NOW

Testimony on The 1996 Democratic National Platform to The Platform Committee

Pittsburgh, Pennsylvania
August 5, 1996

Patricia Ireland, President
National Organization for Women


In considering the 1996 draft Democratic Platform, the National Organization for Women is concerned that the platform's treatment of sex discrimination issues will weaken the Party's stand on constitutional equality for all Americans. The following discussion examines this problem and proposes changes to remedy it.

CONCERNS

Although the statement affirming Democratic Party support of the Equal Rights Amendment has been restored in the current draft, the fact that omitting this provision was even considered (Washington Post, 7/12/96, A1) does not reflect well on the party's commitment to women's rights. Since constitutional equality for women is essential, the party's platform now needs to be made consistent with the meaning of the amendment.

Review of the 1992 Platform shows that it divided and isolated three key sex discrimination issues, setting them up to be picked off one by one: the Equal Rights Amendment, sexual orientation, and pregnancy discrimination (represented by restrictions on abortion). For example, in the Civil Rights and Equality section where support for the ERA was stated, the Platform pledged to "lead the fight to ensure that no Americans suffer discrimination or deprivation of rights on the basis of...gender."

But then, in a separate Choice section, the 1992 Platform affirmed that "Democrats stand behind the right of every woman to choose, consistent with Roe v. Wade, regardless of ability to pay, and support a national law to protect that right." Separation and isolation of this statement from the Civil Rights and Equality section signaled that abortion was unrelated to civil rights, to equality between men and women, or to pregnancy discrimination. This tactic set abortion rights up for attack.

And now, under the Choice section of the draft 1996 Platform (page 15), support for "choice" means that the Democratic party not only "stands behind the right of every woman to choose" to terminate a pregnancy as before but also stands behind the newly added right of Democratic politicians to choose to make abortion "a difficult issue" for women by restricting access to it in any way imaginable, including relentless legislative harassment, excused as a matter of "individual conscience," not condemned as sex discrimination.

This proposed 1996 "conscience" escape clause offers reassurance to party members who favor this kind of pregnancy discrimination that they are "welcome to participate at every level" within the party.

If in fact the Democratic Party wants to persist in "welcoming" all points of view and respects the individual conscience of each American on a "difficult issue" which has severe disparate impact on half of the population, why is there no "conscience" clause at the head of the Fighting Discrimination and Protecting Civil Rights section of the Platform (page 29), making it apply to all "difficult issues" of denial of human and civil rights? If the Party cannot offer such deference to the consciences of racists, antisemites, and homophobes, it needs to explain why women can be targeted for harassment by misogynists without the disapproval of the Democratic Party.
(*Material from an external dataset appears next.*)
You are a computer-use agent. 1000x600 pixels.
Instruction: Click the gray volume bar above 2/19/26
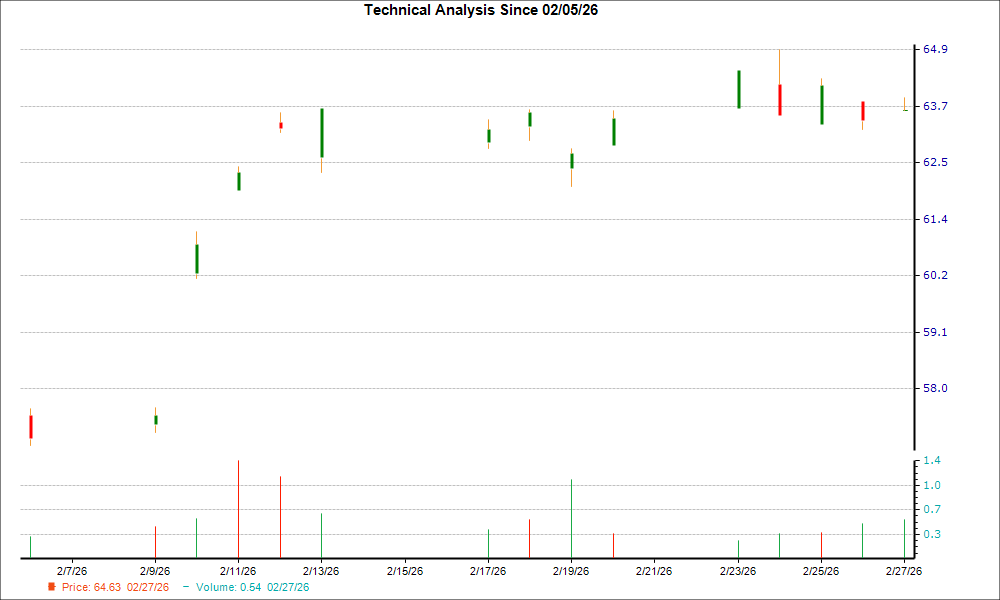(x=571, y=515)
The 1996 Platform's perfunctory treatment of basic human and civil rights issues reflects the party's decision to prioritize a few legislative specifics viewed as "more attainable" and "more targeted to working families," according to a Washington Post report (7/12/96, A1). But the well-being of "working families" requires full citizenship for women. We also reject any notion that a family is defined by the presumed heterosexuality of its members.

While the 1992 Platform promised to "provide civil rights protection for gay men and lesbians and an end to Defense Department discrimination," the draft 1996 Platform narrows its aims to merely ending employment discrimination against gay men and lesbians. However, the party must not forget that gay men and lesbians are among the 1,485,000 Americans employed in military service.

RECOMMENDATIONS

CONCLUSION

Women's right to equal protection of the law has been denied for over two hundred years by legislative bodies dominated by men. It would be foolish to disregard the paramount need to define and secure our right to equality because, without such affirmation, sex discrimination is not fully unconstitutional and can continue to be used selectively in the making, interpreting and enforcing of law to privilege men at women's expense or to advantage heterosexist institutions.

No candidate or party can guarantee delivery on campaign promises. But the ideas put forward in a serious bid for votes can inform public opinion, not just mirror entrenched opinions. The Democratic Party has chosen to represent a constituency whose aspirations to full citizenship in the "American Community" require constitutional change. The party cannot claim support from that constituency while clinging to the status quo of injustice and inequality.

The Platform Committee would do well to recall Aesop's fable of the dog that lost its bone by trying to grab a "bigger" bone from its own reflection in the water.